:: DATA FOR ANALYSIS ::
BEGIN
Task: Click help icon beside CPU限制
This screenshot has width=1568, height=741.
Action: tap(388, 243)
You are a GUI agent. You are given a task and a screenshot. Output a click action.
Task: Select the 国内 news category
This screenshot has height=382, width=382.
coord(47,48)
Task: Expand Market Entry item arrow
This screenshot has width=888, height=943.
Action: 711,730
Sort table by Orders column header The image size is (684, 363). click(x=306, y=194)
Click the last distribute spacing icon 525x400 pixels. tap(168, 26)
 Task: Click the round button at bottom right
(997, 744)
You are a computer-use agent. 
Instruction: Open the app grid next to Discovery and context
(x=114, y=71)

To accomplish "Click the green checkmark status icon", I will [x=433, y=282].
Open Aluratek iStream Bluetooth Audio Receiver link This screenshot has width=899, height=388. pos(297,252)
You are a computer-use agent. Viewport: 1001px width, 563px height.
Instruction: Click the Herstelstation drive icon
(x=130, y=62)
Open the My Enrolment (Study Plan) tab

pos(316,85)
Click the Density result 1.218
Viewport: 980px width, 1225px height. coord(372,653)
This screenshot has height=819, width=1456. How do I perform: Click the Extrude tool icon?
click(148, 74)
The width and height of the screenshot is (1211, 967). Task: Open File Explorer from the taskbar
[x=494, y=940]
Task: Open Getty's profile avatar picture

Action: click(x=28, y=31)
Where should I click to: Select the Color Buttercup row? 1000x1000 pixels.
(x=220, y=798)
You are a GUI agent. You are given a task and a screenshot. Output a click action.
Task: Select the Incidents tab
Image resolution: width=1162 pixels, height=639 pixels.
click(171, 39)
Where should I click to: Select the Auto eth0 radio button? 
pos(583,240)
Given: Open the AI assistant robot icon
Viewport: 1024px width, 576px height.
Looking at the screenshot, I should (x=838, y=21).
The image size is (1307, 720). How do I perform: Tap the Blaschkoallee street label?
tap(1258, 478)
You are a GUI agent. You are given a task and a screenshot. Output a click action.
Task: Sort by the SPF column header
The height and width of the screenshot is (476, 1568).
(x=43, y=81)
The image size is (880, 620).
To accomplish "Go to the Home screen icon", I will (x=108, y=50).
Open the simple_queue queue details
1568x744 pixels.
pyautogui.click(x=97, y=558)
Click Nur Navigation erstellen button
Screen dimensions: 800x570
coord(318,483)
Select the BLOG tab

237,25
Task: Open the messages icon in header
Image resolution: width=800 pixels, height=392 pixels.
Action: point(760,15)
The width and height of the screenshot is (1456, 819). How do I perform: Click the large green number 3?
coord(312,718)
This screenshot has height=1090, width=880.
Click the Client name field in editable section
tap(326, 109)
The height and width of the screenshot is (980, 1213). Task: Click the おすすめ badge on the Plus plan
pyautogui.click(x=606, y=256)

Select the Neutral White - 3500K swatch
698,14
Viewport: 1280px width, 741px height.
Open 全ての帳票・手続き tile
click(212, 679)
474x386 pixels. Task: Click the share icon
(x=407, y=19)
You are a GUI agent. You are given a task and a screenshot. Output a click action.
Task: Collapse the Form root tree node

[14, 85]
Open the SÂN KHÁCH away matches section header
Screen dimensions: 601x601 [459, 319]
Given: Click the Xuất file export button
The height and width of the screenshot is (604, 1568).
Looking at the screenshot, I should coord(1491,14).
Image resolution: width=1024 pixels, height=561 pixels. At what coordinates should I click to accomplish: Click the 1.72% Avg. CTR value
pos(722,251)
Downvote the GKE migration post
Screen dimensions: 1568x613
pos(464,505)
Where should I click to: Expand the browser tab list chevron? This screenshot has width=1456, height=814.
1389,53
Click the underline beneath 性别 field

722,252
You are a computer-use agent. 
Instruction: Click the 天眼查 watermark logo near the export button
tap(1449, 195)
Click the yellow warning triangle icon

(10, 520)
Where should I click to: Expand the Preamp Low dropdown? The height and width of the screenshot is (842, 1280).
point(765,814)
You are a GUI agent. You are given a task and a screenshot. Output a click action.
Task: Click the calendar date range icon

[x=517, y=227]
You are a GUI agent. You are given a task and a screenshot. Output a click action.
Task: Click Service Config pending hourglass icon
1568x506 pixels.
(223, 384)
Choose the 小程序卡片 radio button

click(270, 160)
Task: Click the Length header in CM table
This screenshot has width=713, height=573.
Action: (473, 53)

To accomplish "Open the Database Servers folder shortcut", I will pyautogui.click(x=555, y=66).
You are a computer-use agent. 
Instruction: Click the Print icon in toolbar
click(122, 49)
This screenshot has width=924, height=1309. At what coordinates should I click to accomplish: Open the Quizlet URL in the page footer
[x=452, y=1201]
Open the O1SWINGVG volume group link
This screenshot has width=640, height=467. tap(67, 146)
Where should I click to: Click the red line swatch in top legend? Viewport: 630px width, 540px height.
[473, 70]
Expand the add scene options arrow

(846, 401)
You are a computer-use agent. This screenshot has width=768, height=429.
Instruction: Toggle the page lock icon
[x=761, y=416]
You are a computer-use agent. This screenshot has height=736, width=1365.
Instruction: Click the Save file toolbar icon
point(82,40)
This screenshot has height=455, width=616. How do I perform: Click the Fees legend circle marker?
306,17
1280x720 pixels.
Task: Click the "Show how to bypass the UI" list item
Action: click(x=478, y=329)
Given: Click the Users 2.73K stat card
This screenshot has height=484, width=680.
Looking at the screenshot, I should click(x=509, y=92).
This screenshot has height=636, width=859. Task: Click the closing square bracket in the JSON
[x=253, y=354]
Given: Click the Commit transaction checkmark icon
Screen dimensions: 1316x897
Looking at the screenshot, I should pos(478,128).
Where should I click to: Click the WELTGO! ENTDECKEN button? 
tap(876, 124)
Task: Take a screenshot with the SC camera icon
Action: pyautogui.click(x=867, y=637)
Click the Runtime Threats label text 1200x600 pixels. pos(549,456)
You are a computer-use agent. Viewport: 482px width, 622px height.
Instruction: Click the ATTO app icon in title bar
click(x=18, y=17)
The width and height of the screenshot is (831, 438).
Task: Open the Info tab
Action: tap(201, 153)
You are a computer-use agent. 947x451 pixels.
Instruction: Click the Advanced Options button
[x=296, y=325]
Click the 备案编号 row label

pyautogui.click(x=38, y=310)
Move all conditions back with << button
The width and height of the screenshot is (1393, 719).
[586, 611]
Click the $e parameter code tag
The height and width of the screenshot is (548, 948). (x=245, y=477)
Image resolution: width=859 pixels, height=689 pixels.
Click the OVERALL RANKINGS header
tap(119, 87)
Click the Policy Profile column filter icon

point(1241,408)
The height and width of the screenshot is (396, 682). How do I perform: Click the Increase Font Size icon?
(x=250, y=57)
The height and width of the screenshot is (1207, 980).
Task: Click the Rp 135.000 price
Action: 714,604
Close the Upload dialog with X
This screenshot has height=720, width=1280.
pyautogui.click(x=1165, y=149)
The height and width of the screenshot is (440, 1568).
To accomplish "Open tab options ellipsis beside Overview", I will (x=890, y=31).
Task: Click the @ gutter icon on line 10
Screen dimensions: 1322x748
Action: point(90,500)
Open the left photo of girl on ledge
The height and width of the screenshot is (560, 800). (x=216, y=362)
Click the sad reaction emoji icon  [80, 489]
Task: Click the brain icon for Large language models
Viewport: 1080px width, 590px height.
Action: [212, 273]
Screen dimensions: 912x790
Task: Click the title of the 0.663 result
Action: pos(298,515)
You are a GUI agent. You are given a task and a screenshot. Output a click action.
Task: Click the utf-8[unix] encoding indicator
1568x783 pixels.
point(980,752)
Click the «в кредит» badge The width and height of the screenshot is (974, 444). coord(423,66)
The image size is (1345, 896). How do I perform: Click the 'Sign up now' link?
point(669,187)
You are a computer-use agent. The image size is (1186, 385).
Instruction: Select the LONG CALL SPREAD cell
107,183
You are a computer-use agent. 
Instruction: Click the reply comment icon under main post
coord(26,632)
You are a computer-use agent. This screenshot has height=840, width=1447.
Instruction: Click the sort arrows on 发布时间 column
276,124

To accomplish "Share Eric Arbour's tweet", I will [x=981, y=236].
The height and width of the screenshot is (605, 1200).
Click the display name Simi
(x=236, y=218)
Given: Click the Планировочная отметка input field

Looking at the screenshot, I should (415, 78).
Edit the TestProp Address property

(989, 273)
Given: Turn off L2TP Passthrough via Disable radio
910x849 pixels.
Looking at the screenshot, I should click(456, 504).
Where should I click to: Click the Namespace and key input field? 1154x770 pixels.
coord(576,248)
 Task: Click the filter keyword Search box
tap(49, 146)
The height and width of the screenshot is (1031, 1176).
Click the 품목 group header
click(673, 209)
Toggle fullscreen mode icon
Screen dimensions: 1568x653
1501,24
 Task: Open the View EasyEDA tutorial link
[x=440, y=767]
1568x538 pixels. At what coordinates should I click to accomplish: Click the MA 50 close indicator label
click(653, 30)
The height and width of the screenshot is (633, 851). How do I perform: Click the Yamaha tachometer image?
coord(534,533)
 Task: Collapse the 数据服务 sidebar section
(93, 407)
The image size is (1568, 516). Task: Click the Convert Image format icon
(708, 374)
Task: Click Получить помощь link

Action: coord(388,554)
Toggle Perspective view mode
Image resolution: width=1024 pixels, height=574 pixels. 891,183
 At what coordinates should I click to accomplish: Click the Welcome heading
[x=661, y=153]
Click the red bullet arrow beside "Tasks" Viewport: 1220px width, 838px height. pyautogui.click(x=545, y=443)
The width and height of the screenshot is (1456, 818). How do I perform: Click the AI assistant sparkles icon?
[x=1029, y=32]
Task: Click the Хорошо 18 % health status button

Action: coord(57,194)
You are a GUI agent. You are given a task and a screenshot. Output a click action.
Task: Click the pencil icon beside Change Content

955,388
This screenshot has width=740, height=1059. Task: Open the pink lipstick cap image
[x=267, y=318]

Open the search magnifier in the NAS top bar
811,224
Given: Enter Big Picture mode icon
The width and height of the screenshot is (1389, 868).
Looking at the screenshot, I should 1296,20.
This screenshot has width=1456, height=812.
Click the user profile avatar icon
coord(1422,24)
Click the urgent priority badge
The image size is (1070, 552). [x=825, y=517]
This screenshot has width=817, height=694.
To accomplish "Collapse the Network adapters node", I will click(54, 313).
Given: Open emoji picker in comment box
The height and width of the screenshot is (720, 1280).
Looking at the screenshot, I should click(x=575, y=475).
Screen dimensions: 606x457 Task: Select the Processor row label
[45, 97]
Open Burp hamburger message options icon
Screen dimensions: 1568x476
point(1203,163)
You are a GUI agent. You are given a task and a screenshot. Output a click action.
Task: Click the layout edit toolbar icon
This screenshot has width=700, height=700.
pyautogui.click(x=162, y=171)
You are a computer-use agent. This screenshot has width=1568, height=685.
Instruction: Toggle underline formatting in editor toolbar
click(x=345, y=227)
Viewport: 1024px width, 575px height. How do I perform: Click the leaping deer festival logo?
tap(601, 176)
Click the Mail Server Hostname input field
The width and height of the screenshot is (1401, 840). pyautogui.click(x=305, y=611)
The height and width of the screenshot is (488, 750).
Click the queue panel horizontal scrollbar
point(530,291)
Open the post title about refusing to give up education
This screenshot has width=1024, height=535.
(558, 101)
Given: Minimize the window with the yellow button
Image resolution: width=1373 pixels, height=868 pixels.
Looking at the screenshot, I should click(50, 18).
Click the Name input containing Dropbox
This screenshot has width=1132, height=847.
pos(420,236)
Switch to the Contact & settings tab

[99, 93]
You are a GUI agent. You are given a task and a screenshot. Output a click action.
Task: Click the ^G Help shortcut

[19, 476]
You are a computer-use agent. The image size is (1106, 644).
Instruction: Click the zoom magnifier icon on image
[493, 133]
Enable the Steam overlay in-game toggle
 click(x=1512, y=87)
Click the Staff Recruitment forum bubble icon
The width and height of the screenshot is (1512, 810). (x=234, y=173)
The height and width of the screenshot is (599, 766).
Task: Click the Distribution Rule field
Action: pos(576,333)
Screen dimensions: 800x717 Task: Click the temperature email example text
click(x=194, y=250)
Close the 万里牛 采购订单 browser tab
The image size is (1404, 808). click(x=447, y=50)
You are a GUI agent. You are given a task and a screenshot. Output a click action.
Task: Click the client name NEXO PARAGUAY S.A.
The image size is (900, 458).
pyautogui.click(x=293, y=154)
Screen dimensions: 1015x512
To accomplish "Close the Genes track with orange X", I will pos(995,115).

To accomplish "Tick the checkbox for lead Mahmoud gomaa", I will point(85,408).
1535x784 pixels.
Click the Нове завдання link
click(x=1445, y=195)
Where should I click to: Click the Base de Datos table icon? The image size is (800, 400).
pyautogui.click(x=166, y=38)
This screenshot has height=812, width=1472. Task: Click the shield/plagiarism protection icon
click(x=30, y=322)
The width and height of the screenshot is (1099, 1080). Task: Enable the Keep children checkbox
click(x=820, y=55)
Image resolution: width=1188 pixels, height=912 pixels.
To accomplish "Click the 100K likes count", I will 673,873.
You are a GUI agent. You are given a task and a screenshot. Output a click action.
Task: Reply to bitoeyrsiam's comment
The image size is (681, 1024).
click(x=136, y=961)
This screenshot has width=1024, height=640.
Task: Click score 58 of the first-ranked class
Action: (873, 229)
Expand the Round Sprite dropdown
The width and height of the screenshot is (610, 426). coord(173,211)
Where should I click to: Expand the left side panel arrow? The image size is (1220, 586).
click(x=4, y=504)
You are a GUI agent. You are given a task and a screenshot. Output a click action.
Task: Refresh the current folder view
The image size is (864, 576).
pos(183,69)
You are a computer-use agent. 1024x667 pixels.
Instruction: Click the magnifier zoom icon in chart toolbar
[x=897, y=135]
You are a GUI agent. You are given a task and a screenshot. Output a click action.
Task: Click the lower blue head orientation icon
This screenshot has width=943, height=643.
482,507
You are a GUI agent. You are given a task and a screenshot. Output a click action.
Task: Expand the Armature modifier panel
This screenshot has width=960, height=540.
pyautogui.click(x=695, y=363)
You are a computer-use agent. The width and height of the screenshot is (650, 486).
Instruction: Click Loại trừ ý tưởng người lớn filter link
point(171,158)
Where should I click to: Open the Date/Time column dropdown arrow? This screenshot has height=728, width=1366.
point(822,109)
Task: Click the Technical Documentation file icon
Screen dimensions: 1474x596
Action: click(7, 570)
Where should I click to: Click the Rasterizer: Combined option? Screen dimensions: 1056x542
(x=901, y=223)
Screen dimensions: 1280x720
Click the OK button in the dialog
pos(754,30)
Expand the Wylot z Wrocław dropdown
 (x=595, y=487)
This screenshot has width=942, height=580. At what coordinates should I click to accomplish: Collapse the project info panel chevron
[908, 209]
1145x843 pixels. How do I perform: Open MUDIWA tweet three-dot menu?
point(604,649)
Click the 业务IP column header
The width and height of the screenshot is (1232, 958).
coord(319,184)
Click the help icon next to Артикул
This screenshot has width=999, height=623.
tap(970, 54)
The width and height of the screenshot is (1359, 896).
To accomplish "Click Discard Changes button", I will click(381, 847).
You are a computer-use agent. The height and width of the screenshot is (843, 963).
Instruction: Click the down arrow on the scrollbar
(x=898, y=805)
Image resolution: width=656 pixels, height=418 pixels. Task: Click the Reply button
END
:: PROBLEM REQUIREMENTS ::
Out of the data above, give again only the lines starting at the one holding "1568x506 pixels." and ending at the one holding "You are a computer-use agent. 947x451 pixels.", unchanged.

:: YOUR RESPONSE ::
1568x506 pixels.
(223, 384)
Choose the 小程序卡片 radio button

click(270, 160)
Task: Click the Length header in CM table
This screenshot has width=713, height=573.
Action: (473, 53)

To accomplish "Open the Database Servers folder shortcut", I will pyautogui.click(x=555, y=66).
You are a computer-use agent. 
Instruction: Click the Print icon in toolbar
click(122, 49)
This screenshot has width=924, height=1309. At what coordinates should I click to accomplish: Open the Quizlet URL in the page footer
[x=452, y=1201]
Open the O1SWINGVG volume group link
This screenshot has width=640, height=467. tap(67, 146)
Where should I click to: Click the red line swatch in top legend? Viewport: 630px width, 540px height.
[473, 70]
Expand the add scene options arrow

(846, 401)
You are a computer-use agent. This screenshot has width=768, height=429.
Instruction: Toggle the page lock icon
[x=761, y=416]
You are a computer-use agent. This screenshot has height=736, width=1365.
Instruction: Click the Save file toolbar icon
point(82,40)
This screenshot has height=455, width=616. How do I perform: Click the Fees legend circle marker?
306,17
1280x720 pixels.
Task: Click the "Show how to bypass the UI" list item
Action: click(x=478, y=329)
Given: Click the Users 2.73K stat card
This screenshot has height=484, width=680.
Looking at the screenshot, I should click(x=509, y=92).
This screenshot has height=636, width=859. Task: Click the closing square bracket in the JSON
[x=253, y=354]
Given: Click the Commit transaction checkmark icon
Screen dimensions: 1316x897
Looking at the screenshot, I should pos(478,128).
Where should I click to: Click the WELTGO! ENTDECKEN button? 
tap(876, 124)
Task: Take a screenshot with the SC camera icon
Action: pyautogui.click(x=867, y=637)
Click the Runtime Threats label text 1200x600 pixels. pos(549,456)
You are a computer-use agent. Viewport: 482px width, 622px height.
Instruction: Click the ATTO app icon in title bar
click(x=18, y=17)
The width and height of the screenshot is (831, 438).
Task: Open the Info tab
Action: tap(201, 153)
You are a computer-use agent. 947x451 pixels.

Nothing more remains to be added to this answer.